Loomio

There was a problem with prosody, fixed by a restart of prosody

PP Pirate Praveen Public Seen by 502
Aug 17 08:59:27 datamanager     error   Unable to write to offline storage ('/var/lib/prosody/poddery%2ecom/offline/praveen.list: Too many open files') for user: [email protected] 
Aug 17 09:10:23 datamanager     error   Unable to write to offline storage ('/var/lib/prosody/poddery%2ecom/offline/bsc.list: Too many open files') for user: [email protected] 

We got to dig deeper and find out more, anyone interested?

PP

Pirate Praveen Sun 27 Nov 2016 6:12PM

This keeps repeating often, I had to restart again today.

PP

Pirate Praveen Sun 27 Nov 2016 6:18PM

@balasankarchelamat @jayaura @akshay @anisha @fayadfami @tvm @isaagar @mintojoseph can any of you help with this issue?

MJ

Minto Joseph Mon 28 Nov 2016 1:47AM

@praveenarimbrathod Are you sure it is not caused by hitting open file descriptor limit?
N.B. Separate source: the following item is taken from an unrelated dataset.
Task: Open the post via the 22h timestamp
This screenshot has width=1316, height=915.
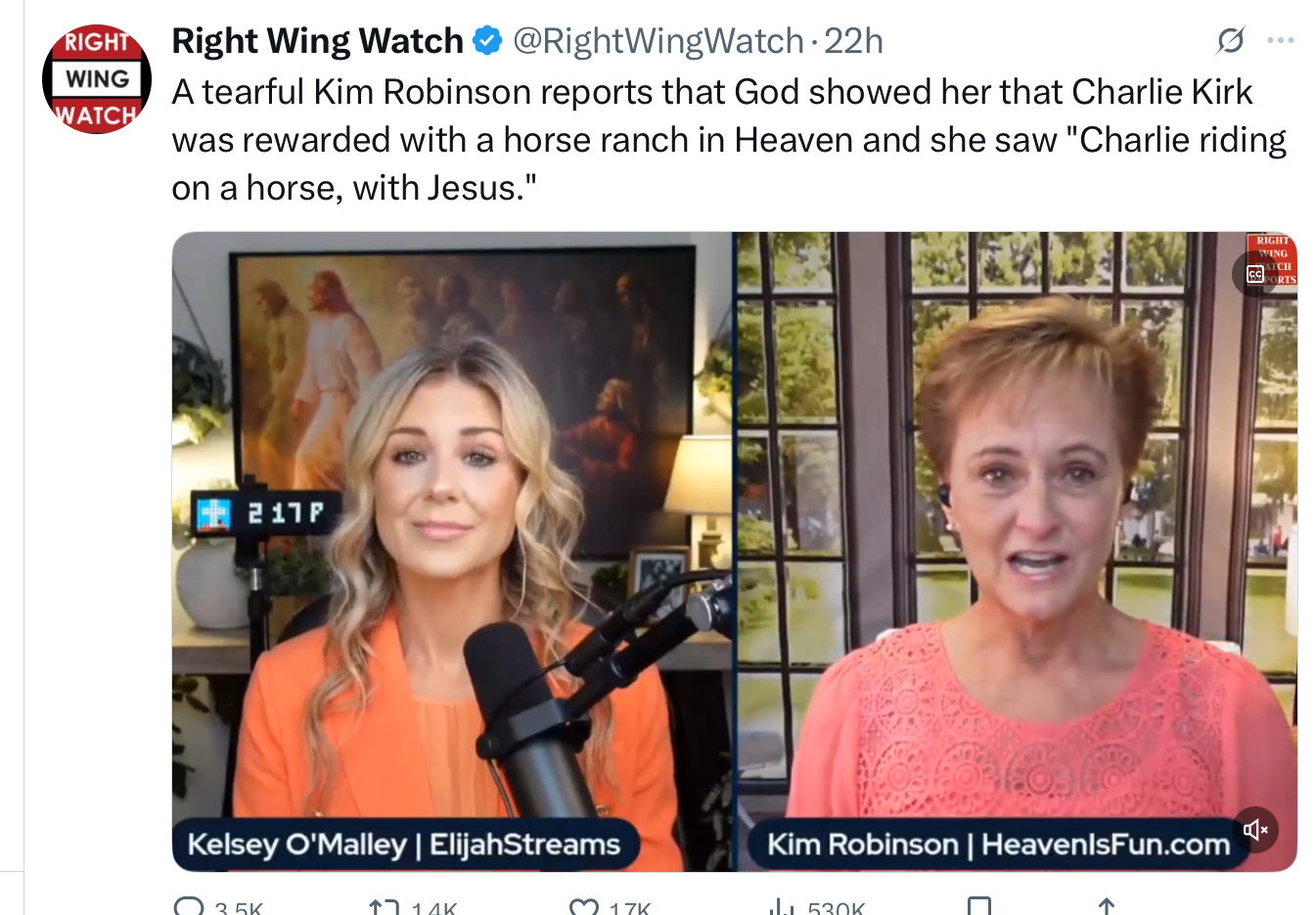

Checked ulimit -n ? If not fixed, will check when I am back on 30th..

PP

Pirate Praveen Thu 1 Dec 2016 12:38PM

We have added two cron jobs to log open files and sockets every day.

1 1 * * * lsof -u prosody > /root/debug/"lsof-`date --rfc-3339=date`"
1 1 * * * netstat -taupe > /root/debug/"netstat-`date --rfc-3339=date`"
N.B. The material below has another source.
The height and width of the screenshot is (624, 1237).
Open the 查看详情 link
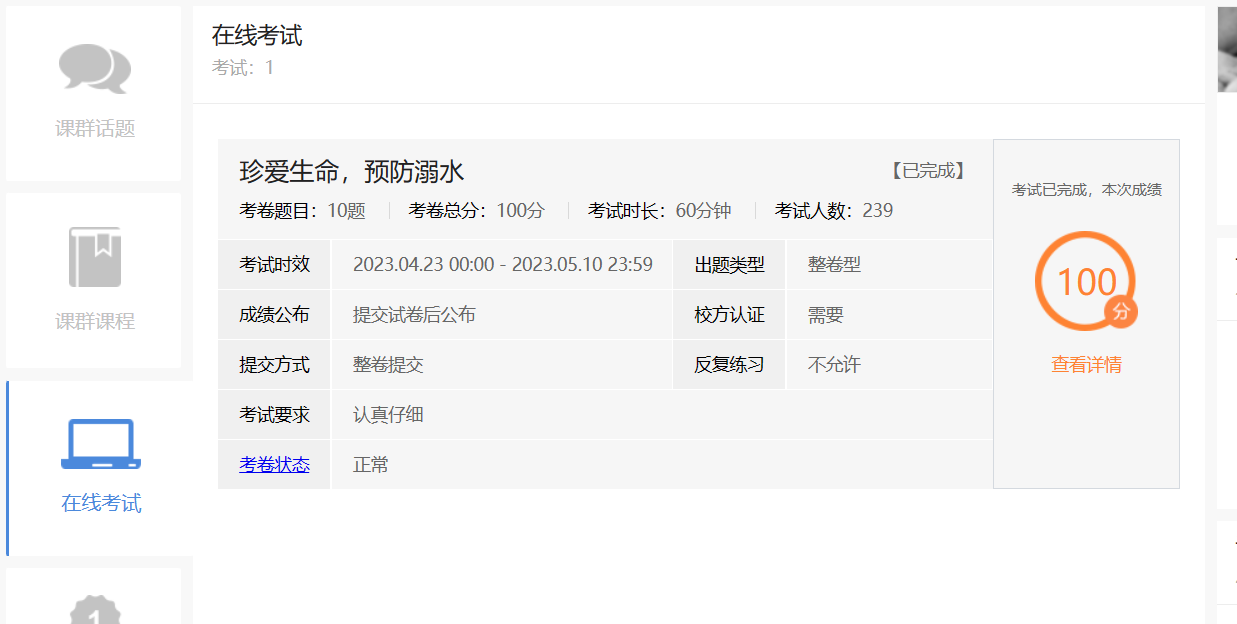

When this happens next time, we have better data to analyze and find the root cause.

V

Vidyut Fri 2 Dec 2016 2:36AM

Why are logged out users allowed access to view information like this?

PP

Pirate Praveen Fri 2 Dec 2016 3:53AM

These issues are technical problems and not sensitive information. We have a private mailing list for the podmins and sensitive information like passwords are always encrypted. We have created private discussions here in the past when we felt the contents should not be public.

PP

Pirate Praveen Fri 2 Dec 2016 3:55AM

If you meant the addresses, only our own addresees (both addresses mentioned are podmins) are copied.

PP

Pirate Praveen Mon 12 Dec 2016 10:28AM

We are hitting the limits again. I was not able to login some time back and log had same error message. I'm thinking there is a problem with prosody configuration as it should be using the database and not file system for offline messages.

PP

Pirate Praveen Mon 12 Dec 2016 3:08PM

@mintojoseph was analyzing the situation and figured out the issue using strace -xvtto /tmp/lua.st -p 29152 (pid of prosody process). We have set MAXFDS to a higher value in /etc/defaults/prosody and also modified /etc/prosody/prosody.cfg.lua to use sql backend for writing offline messages. Hope this fixes the issues. We are still monitoring the situation, we'll update here if there are more issues.